Make it possible to get actually refcounted subtitle bitmaps on the OSD
API level. For this, we just copy all subtitle data other than the
bitmaps with sub_bitmaps_copy(). At first, I had planned some fancy
refcount shit, but when that was a big mess and hard to debug and just
boiled to emulating malloc(), I made it a full allocation+copy. This
affects mostly the parts array. With crazy ASS subtitles, this parts
array can get pretty big (thousands of elements or more), in which case
the extra alloc/copy could become performance relevant. But then again
this is just pure bullshit, and I see no need to care. In practice, this
extra work most likely gets drowned out by libass murdering a single
core (while mpv is waiting for it) anyway.
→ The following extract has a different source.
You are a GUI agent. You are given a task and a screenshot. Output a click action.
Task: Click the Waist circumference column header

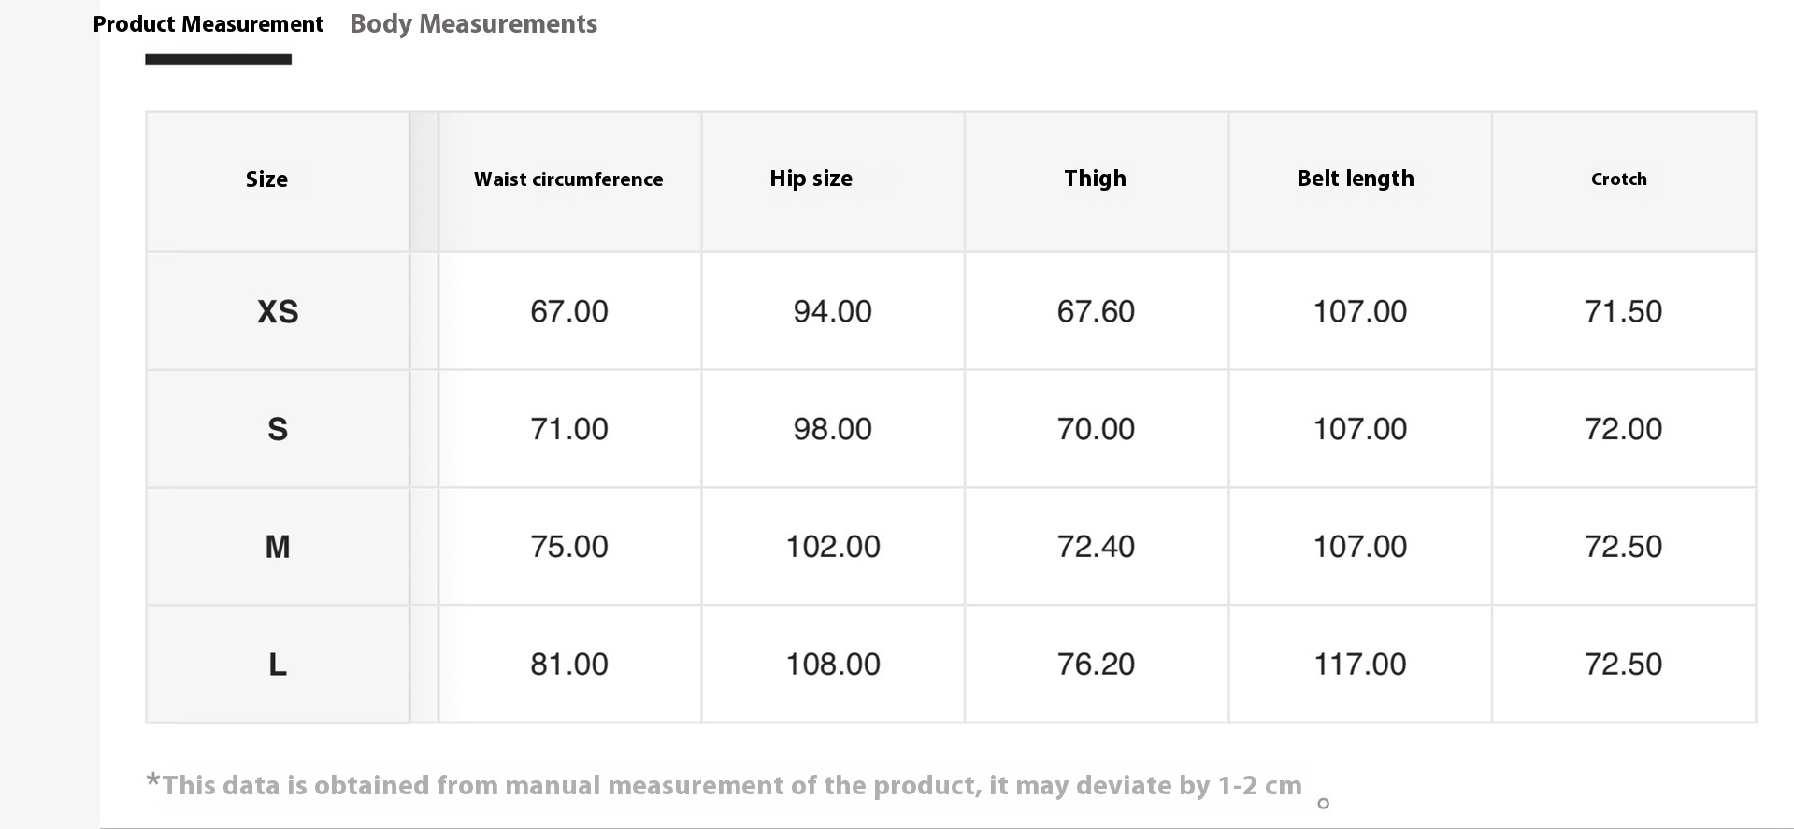[x=568, y=179]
So fuck it.
I just wanted this so draw_bmp.c requires only a single call to render
everything. VOs also can benefit from this, because the weird callback
shit isn't necessary anymore (simpler code), but I haven't done anything
about it yet. In general I'd hope this will work towards simplifying the
OSD layer, which is prerequisite for making actual further improvements.
I haven't tested some cases such as the "overlay-add" command. Maybe it
crashes now? Who knows, who cares.
In addition, it might be worthwhile to reduce the code duplication
between all the things that output subtitle bitmaps (with repacking,
image allocation, etc.), but that's orthogonal.